Concatenating PDF files
You can use pdftex and include PDF documents as images directly, or you can use ghostscript:
gs -dBATCH -sDEVICE=pdfwrite -sOutputfile gs -dBATCH -sDEVICE=pdfwrite -sOutputfile
Here's another way to do it:
texexec --pdfarrange --result outputfile.pdf input1.pdf input2.pdf ...
Convert a PS file to a JPG with decent results
convert -quality 100 -density 200x200 file.ps file.jpg
"-quality 100" changes the JPG quality from the default of 75% to 100%
"-density 200x200" changes the image density when converting from a PS from the default of 75 pixels per inch in the horiz. and vert. direction to 200 in both directions (<width>x<height>)
Multi-line equations
Sometimes your equations are just too damn long to fit on a single line. As far as I know you have two options: the array environment and the eqnarray environment. The array environment only gives one equation number to the whole thing, which is good, but it tries to typeset everything in a smaller font, which is bad. The eqnarray environment has slightly wacky syntax, and it tries to give each line of the multi-line equation a number, which is bad. The solution I like best is to use eqnarray with the nonumber command to suppress equation numbers. Try the following:
\begin{eqnarray}
f(x) & = & lots \nonumber \\
& & of \nonumber \\
& & stuff \\
\end{eqnarray}
Printing EPS Files
I produce many plots. Postscript files print well, but aren't well suited for incorporation into larger documents. Encapsulated Postscript files are good for incorporation into larger documents, but don't print well by themselves. So, I store my plots as eps files and I wrote this Answers/Code/PrintPlotScript to wrap them inside a postscript file for printing. To make the plots 4 inches wide and then print them, type printplot 4in plot1.eps plot2.eps
Auctex
AucTeX is a high-powered emacs mode for editing LaTeX files. I particularly like the C-x C-e command--you basically don't have to remember any environment formats.
Poster Printing
Sometimes I print posters for conferences. Often I want to preview them, but scaling them all the way down to 8.5x11 leaves them unreadable. I'd like to scale the poster to, say 17x22, then print it out on four standard 8.5x11 sheets that are then taped together.
Here's how to do it.
EPS and PDF files
It is occastionally necessary to convert eps files to pdf files for inclusion in LaTeX documents (for example, when using one of several toolsets to make sa presentation). The situation on this seems to be extremely confused. Bounding boxes are typically handled very poorly. Here's an Answers/Code/EpsToPdfScript (I didn't write it) which seems to do the right thing. (Note: At least the Windows MikTex distribution of latex includes the epstopdf program as part of pdftex.)
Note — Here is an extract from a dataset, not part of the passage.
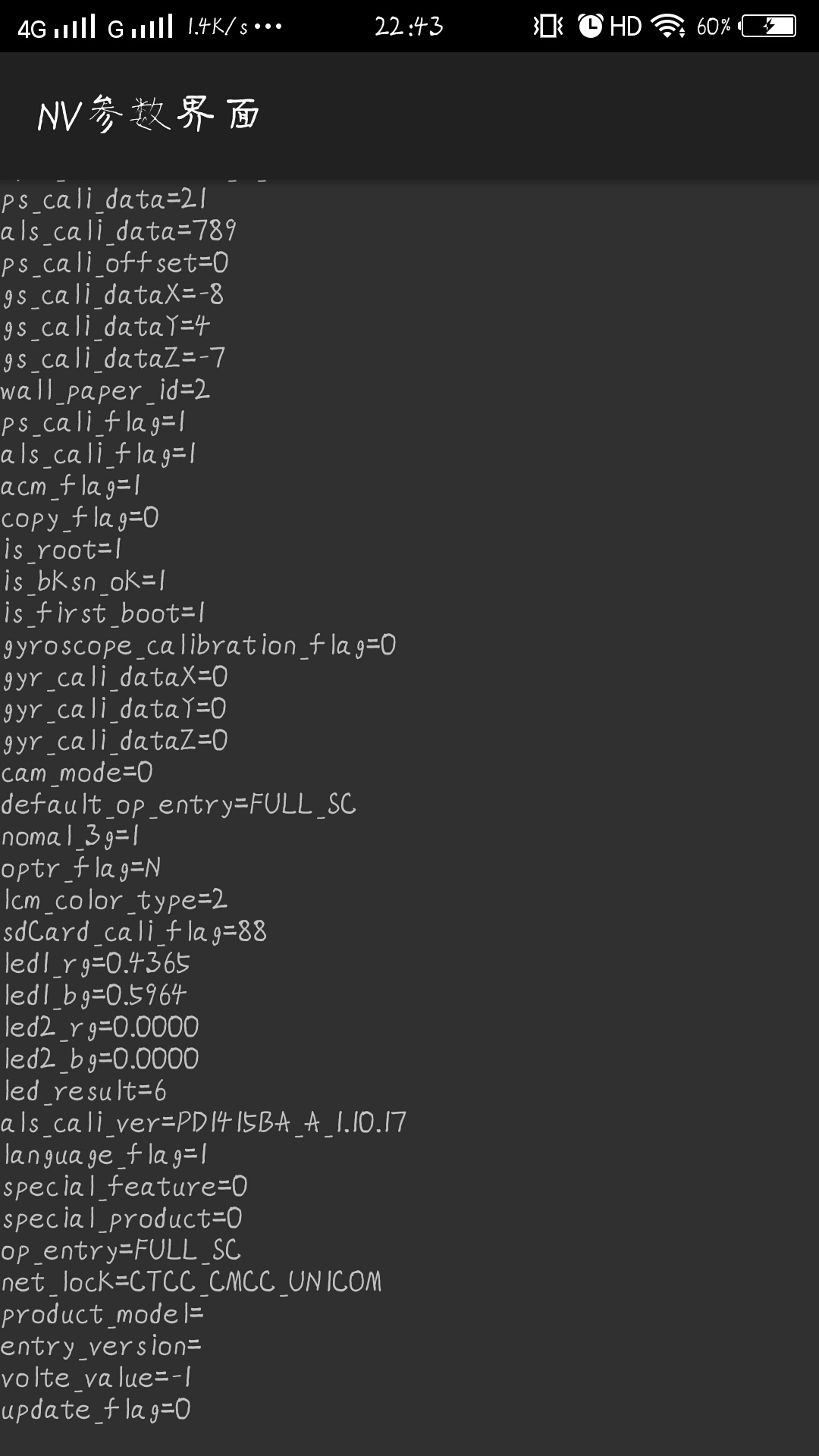
Task: Tap the 22:43 clock in status bar
Action: pyautogui.click(x=409, y=27)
Converting JPEG images to EPS
To include images in latex documents, they have to be converted to EPS files. Standard ways of doing this (e.g. "convert") decompress the JPEG image and encodes it as an EPS, typically leading to an increase in file size of about two orders of magnitude. If you are including many images, this can make your final postscript file prohibitively large. The program jpeg2ps creates an EPS file but keeps the JPEG-encoded image (which is valid postscript 2), leading to a negligible increase in file size. This page has interesting information about including compressed images in latex files. An alternative is to use pdflatex which allows direct inclusion of JPEG images and creates a PDF for output.
Stripping comments from a LaTeX file
If you want to strip comments from a LaTeX file, you can use query-replace-regexp in emacs and substitute \(^\|[^\\]\)%.*$ for "".